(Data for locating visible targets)
___

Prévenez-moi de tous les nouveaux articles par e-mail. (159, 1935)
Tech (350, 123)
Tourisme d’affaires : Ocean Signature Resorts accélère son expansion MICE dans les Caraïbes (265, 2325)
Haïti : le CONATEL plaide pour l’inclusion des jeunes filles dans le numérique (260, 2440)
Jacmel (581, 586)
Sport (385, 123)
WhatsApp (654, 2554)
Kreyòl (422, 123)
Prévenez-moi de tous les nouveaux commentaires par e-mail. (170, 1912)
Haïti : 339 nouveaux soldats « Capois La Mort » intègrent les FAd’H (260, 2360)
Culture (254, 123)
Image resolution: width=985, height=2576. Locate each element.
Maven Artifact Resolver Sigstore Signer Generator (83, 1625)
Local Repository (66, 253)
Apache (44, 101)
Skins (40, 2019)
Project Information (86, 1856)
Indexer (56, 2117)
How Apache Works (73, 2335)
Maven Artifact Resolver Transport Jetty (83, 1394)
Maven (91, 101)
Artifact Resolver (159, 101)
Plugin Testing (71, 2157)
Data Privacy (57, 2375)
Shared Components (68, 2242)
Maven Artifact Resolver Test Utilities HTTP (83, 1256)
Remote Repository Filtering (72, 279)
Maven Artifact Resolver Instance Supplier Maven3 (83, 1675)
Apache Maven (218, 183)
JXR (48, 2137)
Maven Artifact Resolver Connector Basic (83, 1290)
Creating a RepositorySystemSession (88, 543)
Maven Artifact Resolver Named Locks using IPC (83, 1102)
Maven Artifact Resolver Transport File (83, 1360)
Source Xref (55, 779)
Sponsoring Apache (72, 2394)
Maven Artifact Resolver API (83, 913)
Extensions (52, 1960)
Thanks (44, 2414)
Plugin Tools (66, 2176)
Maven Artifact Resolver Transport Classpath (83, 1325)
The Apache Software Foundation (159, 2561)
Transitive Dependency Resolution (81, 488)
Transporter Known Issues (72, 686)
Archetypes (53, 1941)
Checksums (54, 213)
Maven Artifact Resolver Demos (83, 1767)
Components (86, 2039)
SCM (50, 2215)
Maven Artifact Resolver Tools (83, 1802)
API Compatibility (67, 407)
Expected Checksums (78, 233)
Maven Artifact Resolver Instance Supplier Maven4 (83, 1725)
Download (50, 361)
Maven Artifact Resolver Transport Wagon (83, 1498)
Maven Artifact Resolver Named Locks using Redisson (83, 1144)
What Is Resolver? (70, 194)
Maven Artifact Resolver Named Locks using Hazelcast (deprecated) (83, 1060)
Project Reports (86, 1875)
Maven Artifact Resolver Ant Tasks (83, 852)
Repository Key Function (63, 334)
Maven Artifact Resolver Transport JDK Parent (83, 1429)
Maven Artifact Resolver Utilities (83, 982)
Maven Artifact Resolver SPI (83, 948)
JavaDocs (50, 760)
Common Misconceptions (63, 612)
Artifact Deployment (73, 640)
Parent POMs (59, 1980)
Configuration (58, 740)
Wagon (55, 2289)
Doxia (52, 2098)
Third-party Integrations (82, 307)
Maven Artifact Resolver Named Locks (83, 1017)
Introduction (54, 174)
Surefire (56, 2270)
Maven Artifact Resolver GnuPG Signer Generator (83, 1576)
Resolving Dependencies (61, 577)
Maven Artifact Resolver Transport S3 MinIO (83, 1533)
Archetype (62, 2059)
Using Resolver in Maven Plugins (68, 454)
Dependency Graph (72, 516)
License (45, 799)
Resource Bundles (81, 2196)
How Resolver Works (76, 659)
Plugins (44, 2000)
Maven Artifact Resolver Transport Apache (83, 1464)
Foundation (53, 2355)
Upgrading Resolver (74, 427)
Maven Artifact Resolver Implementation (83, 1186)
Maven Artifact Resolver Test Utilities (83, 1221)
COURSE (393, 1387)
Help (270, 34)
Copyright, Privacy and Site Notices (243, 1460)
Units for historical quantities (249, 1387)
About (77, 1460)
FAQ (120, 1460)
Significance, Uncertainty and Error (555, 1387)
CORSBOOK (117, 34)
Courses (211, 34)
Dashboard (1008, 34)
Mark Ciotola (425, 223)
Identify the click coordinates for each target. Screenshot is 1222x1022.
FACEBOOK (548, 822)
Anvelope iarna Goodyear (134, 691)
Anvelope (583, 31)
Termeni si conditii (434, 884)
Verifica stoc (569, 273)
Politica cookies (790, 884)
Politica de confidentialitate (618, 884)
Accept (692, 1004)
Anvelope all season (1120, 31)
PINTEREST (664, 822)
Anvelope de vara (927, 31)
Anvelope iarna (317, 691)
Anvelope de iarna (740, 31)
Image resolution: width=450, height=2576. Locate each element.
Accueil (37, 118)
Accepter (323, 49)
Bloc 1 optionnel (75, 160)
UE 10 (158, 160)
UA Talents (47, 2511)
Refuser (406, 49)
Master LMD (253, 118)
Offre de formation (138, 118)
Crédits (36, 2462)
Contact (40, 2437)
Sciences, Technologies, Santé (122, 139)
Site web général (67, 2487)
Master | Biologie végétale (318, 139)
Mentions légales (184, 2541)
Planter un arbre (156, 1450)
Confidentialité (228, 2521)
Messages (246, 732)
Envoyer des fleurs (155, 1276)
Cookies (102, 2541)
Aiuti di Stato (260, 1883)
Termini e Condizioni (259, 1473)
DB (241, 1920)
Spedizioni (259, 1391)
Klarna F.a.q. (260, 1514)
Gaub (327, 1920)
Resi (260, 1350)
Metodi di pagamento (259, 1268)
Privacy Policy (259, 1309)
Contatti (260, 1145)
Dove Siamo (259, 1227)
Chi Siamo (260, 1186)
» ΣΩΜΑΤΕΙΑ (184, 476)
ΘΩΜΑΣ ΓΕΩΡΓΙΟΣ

___

(Do this): Put all of the data above into a JSON list of strings, one string per line, leaving out any blank lines.

(Answer for this exercise):
[
  "Prévenez-moi de tous les nouveaux articles par e-mail. (159, 1935)",
  "Tech (350, 123)",
  "Tourisme d’affaires : Ocean Signature Resorts accélère son expansion MICE dans les Caraïbes (265, 2325)",
  "Haïti : le CONATEL plaide pour l’inclusion des jeunes filles dans le numérique (260, 2440)",
  "Jacmel (581, 586)",
  "Sport (385, 123)",
  "WhatsApp (654, 2554)",
  "Kreyòl (422, 123)",
  "Prévenez-moi de tous les nouveaux commentaires par e-mail. (170, 1912)",
  "Haïti : 339 nouveaux soldats « Capois La Mort » intègrent les FAd’H (260, 2360)",
  "Culture (254, 123)",
  "Image resolution: width=985, height=2576. Locate each element.",
  "Maven Artifact Resolver Sigstore Signer Generator (83, 1625)",
  "Local Repository (66, 253)",
  "Apache (44, 101)",
  "Skins (40, 2019)",
  "Project Information (86, 1856)",
  "Indexer (56, 2117)",
  "How Apache Works (73, 2335)",
  "Maven Artifact Resolver Transport Jetty (83, 1394)",
  "Maven (91, 101)",
  "Artifact Resolver (159, 101)",
  "Plugin Testing (71, 2157)",
  "Data Privacy (57, 2375)",
  "Shared Components (68, 2242)",
  "Maven Artifact Resolver Test Utilities HTTP (83, 1256)",
  "Remote Repository Filtering (72, 279)",
  "Maven Artifact Resolver Instance Supplier Maven3 (83, 1675)",
  "Apache Maven (218, 183)",
  "JXR (48, 2137)",
  "Maven Artifact Resolver Connector Basic (83, 1290)",
  "Creating a RepositorySystemSession (88, 543)",
  "Maven Artifact Resolver Named Locks using IPC (83, 1102)",
  "Maven Artifact Resolver Transport File (83, 1360)",
  "Source Xref (55, 779)",
  "Sponsoring Apache (72, 2394)",
  "Maven Artifact Resolver API (83, 913)",
  "Extensions (52, 1960)",
  "Thanks (44, 2414)",
  "Plugin Tools (66, 2176)",
  "Maven Artifact Resolver Transport Classpath (83, 1325)",
  "The Apache Software Foundation (159, 2561)",
  "Transitive Dependency Resolution (81, 488)",
  "Transporter Known Issues (72, 686)",
  "Archetypes (53, 1941)",
  "Checksums (54, 213)",
  "Maven Artifact Resolver Demos (83, 1767)",
  "Components (86, 2039)",
  "SCM (50, 2215)",
  "Maven Artifact Resolver Tools (83, 1802)",
  "API Compatibility (67, 407)",
  "Expected Checksums (78, 233)",
  "Maven Artifact Resolver Instance Supplier Maven4 (83, 1725)",
  "Download (50, 361)",
  "Maven Artifact Resolver Transport Wagon (83, 1498)",
  "Maven Artifact Resolver Named Locks using Redisson (83, 1144)",
  "What Is Resolver? (70, 194)",
  "Maven Artifact Resolver Named Locks using Hazelcast (deprecated) (83, 1060)",
  "Project Reports (86, 1875)",
  "Maven Artifact Resolver Ant Tasks (83, 852)",
  "Repository Key Function (63, 334)",
  "Maven Artifact Resolver Transport JDK Parent (83, 1429)",
  "Maven Artifact Resolver Utilities (83, 982)",
  "Maven Artifact Resolver SPI (83, 948)",
  "JavaDocs (50, 760)",
  "Common Misconceptions (63, 612)",
  "Artifact Deployment (73, 640)",
  "Parent POMs (59, 1980)",
  "Configuration (58, 740)",
  "Wagon (55, 2289)",
  "Doxia (52, 2098)",
  "Third-party Integrations (82, 307)",
  "Maven Artifact Resolver Named Locks (83, 1017)",
  "Introduction (54, 174)",
  "Surefire (56, 2270)",
  "Maven Artifact Resolver GnuPG Signer Generator (83, 1576)",
  "Resolving Dependencies (61, 577)",
  "Maven Artifact Resolver Transport S3 MinIO (83, 1533)",
  "Archetype (62, 2059)",
  "Using Resolver in Maven Plugins (68, 454)",
  "Dependency Graph (72, 516)",
  "License (45, 799)",
  "Resource Bundles (81, 2196)",
  "How Resolver Works (76, 659)",
  "Plugins (44, 2000)",
  "Maven Artifact Resolver Transport Apache (83, 1464)",
  "Foundation (53, 2355)",
  "Upgrading Resolver (74, 427)",
  "Maven Artifact Resolver Implementation (83, 1186)",
  "Maven Artifact Resolver Test Utilities (83, 1221)",
  "COURSE (393, 1387)",
  "Help (270, 34)",
  "Copyright, Privacy and Site Notices (243, 1460)",
  "Units for historical quantities (249, 1387)",
  "About (77, 1460)",
  "FAQ (120, 1460)",
  "Significance, Uncertainty and Error (555, 1387)",
  "CORSBOOK (117, 34)",
  "Courses (211, 34)",
  "Dashboard (1008, 34)",
  "Mark Ciotola (425, 223)",
  "Identify the click coordinates for each target. Screenshot is 1222x1022.",
  "FACEBOOK (548, 822)",
  "Anvelope iarna Goodyear (134, 691)",
  "Anvelope (583, 31)",
  "Termeni si conditii (434, 884)",
  "Verifica stoc (569, 273)",
  "Politica cookies (790, 884)",
  "Politica de confidentialitate (618, 884)",
  "Accept (692, 1004)",
  "Anvelope all season (1120, 31)",
  "PINTEREST (664, 822)",
  "Anvelope de vara (927, 31)",
  "Anvelope iarna (317, 691)",
  "Anvelope de iarna (740, 31)",
  "Image resolution: width=450, height=2576. Locate each element.",
  "Accueil (37, 118)",
  "Accepter (323, 49)",
  "Bloc 1 optionnel (75, 160)",
  "UE 10 (158, 160)",
  "UA Talents (47, 2511)",
  "Refuser (406, 49)",
  "Master LMD (253, 118)",
  "Offre de formation (138, 118)",
  "Crédits (36, 2462)",
  "Contact (40, 2437)",
  "Sciences, Technologies, Santé (122, 139)",
  "Site web général (67, 2487)",
  "Master | Biologie végétale (318, 139)",
  "Mentions légales (184, 2541)",
  "Planter un arbre (156, 1450)",
  "Confidentialité (228, 2521)",
  "Messages (246, 732)",
  "Envoyer des fleurs (155, 1276)",
  "Cookies (102, 2541)",
  "Aiuti di Stato (260, 1883)",
  "Termini e Condizioni (259, 1473)",
  "DB (241, 1920)",
  "Spedizioni (259, 1391)",
  "Klarna F.a.q. (260, 1514)",
  "Gaub (327, 1920)",
  "Resi (260, 1350)",
  "Metodi di pagamento (259, 1268)",
  "Privacy Policy (259, 1309)",
  "Contatti (260, 1145)",
  "Dove Siamo (259, 1227)",
  "Chi Siamo (260, 1186)",
  "» ΣΩΜΑΤΕΙΑ (184, 476)",
  "ΘΩΜΑΣ ΓΕΩΡΓΙΟΣ"
]